Iraqi police patrol the beach in the border town of Al-Faw on July 3. Beyond the Shatt al-Arab waterway lies Iran

The rotting wooden boats on the garbage-strewn beach at Al-Faw represent the last frontier at the far corner of southeastern Iraq. Barely 55 yards (50 m) across a narrow stretch of water known as the Shatt al-Arab — close enough to swim over — lies Iran, an elusive but increasingly intimate ally to Prime Minister Nouri al-Maliki's government, and the principal country the U.S. accuses of fueling violence and illegal militias in Iraq.

Iraqi military and police commanders in the southern border provinces of Maysan and Basra, where Al-Faw is located, admit as much, though they say the government's military campaigns in the past three months have dramatically reduced the flow of illegal goods which, in addition to weapons, they say includes drugs, diesel fuel and wanted persons.
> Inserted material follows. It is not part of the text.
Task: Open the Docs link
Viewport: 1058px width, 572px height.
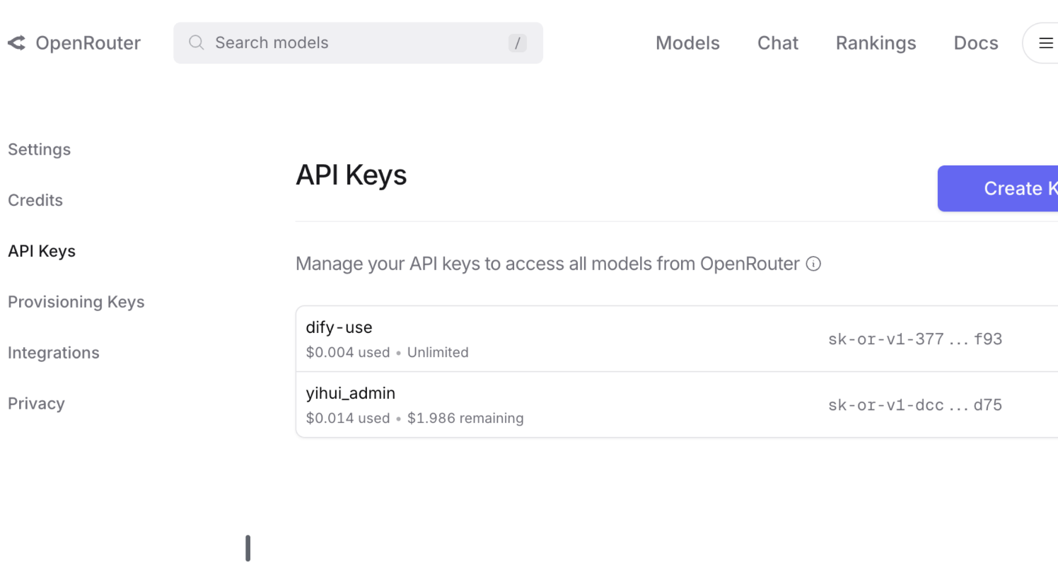Action: (976, 43)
A year ago, Al-Faw and the nearby, larger city of Basra were major hubs for Shi'ite militia smuggling rings and a dangerous no-go zone for most Westerners and wealthy Iraqis. Kidnappings were rampant, and many local authorities were either complicit in the activities or too afraid to act. "Previously, yes, the army was present here," says Basra military commander General Mohammed Jawad Huwaidi. "But the outlaws and bandits were working under the names of parties. So we needed the political will to start the operation." One top Iraqi commander, who only agreed to speak anonymously, says the local police had been particularly corrupt. Once the central government's operation began, he says, "1,000 police were arrested in Basra and Al-Faw." Now, says Colonel Abbas Tamimi, an Iraqi military spokesman in Basra, "the most important thing is for the Iraqi army to control our borders."

U.S. and British forces have helped in the efforts to get Iraq's border under control. Says Huwaidi: "They help with air support and they control the main gate at [the border crossing of] Khorramshahr, and they help with ground missions on the border when needed." Still, he says, it's not enough. "We have procedures to control the border, but it's not enough because we don't have enough troops and the border is too long. Until now, people and weapons are still getting across, especially from Iran."
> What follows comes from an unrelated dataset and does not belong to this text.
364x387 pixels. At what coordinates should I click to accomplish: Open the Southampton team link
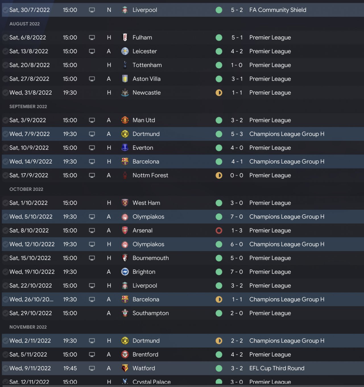coord(150,313)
Despite the regular military checkpoints along the road from Basra to Al-Faw, Iraqi military commanders in Basra say the stretch of border at Iraq's southeastern tip is still the most problematic, especially for the more benign, low-profit trade in illegal gasoline. At Al-Faw's small army base, nearly 30 butane gas canisters sit in the back of a truck, which the soldiers say was confiscated that morning. "They filled [the canisters] with diesel fuel for cars and they were taking it to fishermen to sell on the black market," says Al-Faw military commander Colonel Kareem Talaa, as one of his officers pierced the top of a canister with a knife and then tipped it to let a translucent liquid drip out.

Residents in Basra and Amara say the government's crackdown in the region has, in many ways, yielded positive results. In Basra, families and young people throng the streets in the evening to socialize, no longer scared of the militias that previously dominated the city. The weapons trade also seems to have declined, with a sharp drop in attacks since 2007 as evidence. On the long, deserted road from Basra to Al-Faw, an Iraqi soldier points out several muddy port towns, consisting of low concrete houses. "It is difficult for them. Iraqi families have four or five children," he says. "Before the operation, most of them were [arms] smugglers. Now I do not know how they get their daily bread."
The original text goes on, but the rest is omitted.